For some inexplicable reason, Dude, Where’s My Car? became that code. If someone suggested the two of you get together to watch this particular movie, you knew it was on. I have definitely not watched this movie many times, if you catch my drift. Ah, high school.

We also enjoyed just straight chilling (no proverbial Netflix and...) in a group and watching DWMC, because it’s everything a bunch of high schoolers who may or may not be under the influence of some substances are capable of enjoying. The central premise of the movie is that two stoners can’t find their car. During the opening credits, you soar through a purple galaxy as dancing flamingos and anthropomorphized cartoon rabbit women fly by. It’s no Inception, but it’s where you’re at, mentally, when you’ve reached the peak Dude, Where’s My Car? enjoyment level.
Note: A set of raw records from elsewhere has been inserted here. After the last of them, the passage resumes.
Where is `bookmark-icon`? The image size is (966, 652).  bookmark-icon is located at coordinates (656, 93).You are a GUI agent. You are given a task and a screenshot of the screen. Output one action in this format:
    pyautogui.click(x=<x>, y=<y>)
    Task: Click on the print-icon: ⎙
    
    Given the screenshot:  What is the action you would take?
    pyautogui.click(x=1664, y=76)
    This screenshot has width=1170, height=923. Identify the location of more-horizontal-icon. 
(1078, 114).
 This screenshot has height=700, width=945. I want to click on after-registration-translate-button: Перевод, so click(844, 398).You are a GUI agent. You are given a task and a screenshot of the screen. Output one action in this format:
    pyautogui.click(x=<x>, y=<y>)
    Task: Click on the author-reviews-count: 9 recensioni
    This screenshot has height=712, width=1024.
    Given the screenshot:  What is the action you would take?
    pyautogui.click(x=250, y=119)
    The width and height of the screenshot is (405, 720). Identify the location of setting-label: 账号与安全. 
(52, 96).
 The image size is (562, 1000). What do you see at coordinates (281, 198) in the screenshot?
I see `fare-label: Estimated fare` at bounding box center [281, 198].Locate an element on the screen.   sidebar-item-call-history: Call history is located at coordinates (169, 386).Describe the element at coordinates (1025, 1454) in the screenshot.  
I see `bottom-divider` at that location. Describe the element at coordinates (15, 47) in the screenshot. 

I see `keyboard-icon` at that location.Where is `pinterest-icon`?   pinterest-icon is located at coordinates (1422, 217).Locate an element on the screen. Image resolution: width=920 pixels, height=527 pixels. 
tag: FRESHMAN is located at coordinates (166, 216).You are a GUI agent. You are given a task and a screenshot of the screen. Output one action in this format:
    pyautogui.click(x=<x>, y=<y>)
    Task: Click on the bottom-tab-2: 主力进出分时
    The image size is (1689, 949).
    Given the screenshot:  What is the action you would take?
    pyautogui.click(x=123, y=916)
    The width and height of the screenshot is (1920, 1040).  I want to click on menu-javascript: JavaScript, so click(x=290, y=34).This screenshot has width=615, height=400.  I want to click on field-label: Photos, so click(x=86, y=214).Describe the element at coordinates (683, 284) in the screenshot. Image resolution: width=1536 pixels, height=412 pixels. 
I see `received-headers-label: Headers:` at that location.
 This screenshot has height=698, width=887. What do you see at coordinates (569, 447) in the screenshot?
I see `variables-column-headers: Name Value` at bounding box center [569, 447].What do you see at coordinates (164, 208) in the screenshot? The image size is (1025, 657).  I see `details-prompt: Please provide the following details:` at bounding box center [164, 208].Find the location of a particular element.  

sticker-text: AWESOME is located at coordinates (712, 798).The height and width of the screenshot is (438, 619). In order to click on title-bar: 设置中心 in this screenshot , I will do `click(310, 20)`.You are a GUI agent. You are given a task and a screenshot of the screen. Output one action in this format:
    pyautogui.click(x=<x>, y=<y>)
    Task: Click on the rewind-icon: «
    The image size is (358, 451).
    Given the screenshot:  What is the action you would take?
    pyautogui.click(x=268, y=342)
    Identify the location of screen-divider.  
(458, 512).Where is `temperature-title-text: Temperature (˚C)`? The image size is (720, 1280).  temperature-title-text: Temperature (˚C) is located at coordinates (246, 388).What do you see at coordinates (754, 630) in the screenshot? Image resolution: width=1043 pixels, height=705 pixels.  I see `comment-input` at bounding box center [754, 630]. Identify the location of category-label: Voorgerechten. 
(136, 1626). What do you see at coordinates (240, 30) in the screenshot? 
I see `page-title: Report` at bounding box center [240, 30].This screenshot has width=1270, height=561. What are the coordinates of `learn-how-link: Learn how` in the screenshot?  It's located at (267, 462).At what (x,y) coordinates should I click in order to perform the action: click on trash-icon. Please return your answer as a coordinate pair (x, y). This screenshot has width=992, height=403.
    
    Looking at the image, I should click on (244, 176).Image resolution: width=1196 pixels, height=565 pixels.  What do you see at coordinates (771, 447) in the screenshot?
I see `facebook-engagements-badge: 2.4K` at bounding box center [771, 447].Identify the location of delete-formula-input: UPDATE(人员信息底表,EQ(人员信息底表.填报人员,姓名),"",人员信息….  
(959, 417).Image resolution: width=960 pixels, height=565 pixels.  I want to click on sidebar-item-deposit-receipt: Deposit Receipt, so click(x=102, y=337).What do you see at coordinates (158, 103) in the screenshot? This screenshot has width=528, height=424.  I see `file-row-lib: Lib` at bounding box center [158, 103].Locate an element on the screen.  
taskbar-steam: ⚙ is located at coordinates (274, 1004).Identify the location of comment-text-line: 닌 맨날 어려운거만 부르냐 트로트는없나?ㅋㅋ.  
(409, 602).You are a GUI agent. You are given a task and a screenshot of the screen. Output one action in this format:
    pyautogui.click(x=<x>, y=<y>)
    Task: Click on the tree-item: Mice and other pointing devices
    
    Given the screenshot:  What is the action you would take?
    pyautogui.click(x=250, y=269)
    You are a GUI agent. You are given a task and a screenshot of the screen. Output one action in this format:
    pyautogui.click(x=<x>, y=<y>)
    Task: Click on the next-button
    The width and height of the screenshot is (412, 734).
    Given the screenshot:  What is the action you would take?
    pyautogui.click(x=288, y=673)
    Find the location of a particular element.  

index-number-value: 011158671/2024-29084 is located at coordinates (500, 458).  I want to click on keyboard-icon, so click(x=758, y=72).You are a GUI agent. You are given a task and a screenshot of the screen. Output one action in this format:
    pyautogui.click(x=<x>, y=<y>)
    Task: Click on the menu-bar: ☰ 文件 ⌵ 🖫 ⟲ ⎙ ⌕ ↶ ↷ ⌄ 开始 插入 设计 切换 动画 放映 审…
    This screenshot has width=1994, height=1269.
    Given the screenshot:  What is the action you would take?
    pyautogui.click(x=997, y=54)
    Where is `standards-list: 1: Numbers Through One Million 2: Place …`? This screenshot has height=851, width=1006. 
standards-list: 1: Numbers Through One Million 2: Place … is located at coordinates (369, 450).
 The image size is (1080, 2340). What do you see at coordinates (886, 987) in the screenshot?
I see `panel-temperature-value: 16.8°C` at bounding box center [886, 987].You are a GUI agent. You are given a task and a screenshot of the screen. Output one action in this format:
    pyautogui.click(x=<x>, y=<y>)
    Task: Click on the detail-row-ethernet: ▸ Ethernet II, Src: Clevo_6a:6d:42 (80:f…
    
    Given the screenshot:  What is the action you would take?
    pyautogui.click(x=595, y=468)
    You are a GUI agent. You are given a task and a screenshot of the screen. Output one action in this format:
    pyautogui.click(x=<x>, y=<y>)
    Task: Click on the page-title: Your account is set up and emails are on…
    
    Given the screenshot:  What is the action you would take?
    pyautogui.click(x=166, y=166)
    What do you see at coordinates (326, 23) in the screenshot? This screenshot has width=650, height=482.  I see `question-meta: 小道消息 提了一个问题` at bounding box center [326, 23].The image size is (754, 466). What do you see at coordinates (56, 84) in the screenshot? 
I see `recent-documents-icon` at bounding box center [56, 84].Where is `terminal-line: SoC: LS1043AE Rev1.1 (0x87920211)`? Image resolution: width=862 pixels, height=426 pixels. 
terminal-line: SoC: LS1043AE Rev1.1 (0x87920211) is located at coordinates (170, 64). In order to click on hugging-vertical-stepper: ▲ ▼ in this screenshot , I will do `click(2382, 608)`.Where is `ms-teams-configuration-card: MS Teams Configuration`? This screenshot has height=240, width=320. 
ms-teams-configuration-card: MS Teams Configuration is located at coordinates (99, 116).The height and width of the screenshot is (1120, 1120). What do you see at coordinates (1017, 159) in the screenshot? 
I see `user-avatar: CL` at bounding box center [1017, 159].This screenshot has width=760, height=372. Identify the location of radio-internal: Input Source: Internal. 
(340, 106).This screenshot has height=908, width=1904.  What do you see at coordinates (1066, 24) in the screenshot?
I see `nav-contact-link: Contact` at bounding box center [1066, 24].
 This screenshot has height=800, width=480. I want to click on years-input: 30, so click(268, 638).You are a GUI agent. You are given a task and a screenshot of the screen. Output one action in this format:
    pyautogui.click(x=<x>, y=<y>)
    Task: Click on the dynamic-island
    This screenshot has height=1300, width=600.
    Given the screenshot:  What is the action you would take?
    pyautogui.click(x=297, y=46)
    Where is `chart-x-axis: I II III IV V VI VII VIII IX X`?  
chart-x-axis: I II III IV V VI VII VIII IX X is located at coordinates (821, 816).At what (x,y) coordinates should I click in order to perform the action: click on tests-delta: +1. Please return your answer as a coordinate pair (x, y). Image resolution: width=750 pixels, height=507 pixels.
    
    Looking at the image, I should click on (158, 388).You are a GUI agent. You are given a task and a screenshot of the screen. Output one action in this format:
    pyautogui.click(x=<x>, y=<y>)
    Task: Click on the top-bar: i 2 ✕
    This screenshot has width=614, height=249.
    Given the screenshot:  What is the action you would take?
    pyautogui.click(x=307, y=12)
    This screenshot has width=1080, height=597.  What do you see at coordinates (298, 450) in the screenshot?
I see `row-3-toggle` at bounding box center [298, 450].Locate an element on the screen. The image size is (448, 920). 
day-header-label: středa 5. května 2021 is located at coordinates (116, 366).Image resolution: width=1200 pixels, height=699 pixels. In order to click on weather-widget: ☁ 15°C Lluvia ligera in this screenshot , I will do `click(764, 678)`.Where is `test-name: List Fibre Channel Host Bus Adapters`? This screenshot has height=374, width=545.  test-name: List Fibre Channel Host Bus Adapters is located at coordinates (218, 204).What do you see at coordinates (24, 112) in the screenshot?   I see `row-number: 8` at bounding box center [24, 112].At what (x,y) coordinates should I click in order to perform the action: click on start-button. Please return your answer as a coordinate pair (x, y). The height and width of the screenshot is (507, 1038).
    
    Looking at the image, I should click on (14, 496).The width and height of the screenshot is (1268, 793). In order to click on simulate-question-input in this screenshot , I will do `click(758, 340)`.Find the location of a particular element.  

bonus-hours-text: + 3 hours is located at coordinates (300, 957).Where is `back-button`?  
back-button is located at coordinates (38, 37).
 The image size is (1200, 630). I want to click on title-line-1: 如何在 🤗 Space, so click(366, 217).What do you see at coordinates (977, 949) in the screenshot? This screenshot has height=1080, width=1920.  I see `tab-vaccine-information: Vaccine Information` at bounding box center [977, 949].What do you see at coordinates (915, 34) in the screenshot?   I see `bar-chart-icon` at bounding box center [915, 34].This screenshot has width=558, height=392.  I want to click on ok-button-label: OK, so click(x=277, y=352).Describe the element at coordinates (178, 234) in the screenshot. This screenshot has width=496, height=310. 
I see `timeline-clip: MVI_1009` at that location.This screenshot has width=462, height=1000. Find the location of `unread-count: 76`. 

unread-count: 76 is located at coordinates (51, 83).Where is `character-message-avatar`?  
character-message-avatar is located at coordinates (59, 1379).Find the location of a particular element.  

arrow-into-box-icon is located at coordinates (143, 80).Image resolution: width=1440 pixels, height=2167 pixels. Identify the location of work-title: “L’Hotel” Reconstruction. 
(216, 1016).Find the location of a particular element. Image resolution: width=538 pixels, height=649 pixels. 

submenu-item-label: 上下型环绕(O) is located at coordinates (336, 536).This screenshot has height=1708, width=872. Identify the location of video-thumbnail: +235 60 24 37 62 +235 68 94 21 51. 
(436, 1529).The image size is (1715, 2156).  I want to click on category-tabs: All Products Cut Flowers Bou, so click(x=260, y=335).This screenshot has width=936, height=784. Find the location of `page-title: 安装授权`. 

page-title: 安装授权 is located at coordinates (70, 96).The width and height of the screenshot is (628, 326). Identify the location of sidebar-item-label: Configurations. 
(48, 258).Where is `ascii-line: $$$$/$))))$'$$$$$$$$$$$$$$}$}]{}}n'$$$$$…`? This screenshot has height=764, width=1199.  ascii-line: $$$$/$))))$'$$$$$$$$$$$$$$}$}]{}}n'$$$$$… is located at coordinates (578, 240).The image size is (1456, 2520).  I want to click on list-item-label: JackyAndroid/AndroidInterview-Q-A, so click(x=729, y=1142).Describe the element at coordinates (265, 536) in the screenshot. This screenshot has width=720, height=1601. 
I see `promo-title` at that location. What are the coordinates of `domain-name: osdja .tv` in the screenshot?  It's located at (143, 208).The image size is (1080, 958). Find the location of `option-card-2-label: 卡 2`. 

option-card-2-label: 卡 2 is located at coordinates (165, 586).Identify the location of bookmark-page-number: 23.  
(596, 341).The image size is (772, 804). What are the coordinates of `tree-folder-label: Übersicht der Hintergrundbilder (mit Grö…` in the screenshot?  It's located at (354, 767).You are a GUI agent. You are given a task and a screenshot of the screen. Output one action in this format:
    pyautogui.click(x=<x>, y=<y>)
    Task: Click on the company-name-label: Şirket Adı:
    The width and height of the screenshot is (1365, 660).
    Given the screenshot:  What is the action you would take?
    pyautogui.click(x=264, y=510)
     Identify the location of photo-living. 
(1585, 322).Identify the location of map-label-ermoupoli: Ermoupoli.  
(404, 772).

Obviously, teens and stoners were the movie’s target audience, because it was a box-office success despite being critically panned. As if stone-cold sober movie critics, sitting in a screening room with their pens and notebooks out, waiting to scoff at the ridiculous title and lambast even more from there, would get it. The movie has also gone on to earn cult status because of its ridiculous premise and title.

You want to hate on Dude, Where’s My Car?, but you can’t. You just can’t. When I recently turned it on for a 15th anniversary rewatch, I was ready to hate and judge my high-school self's immature taste. But as soon as those opening credits took me to space, I knew I was in for a batshit cray good time. Kutcher and Scott are goofy idiots who just fucking go for it. The movie is dumb as shit, yes, but it’s not like we all watch Citizen Kane and friggin documentaries every day. (If you do, I doff my imaginary cap to you, bastion of cinematic taste.)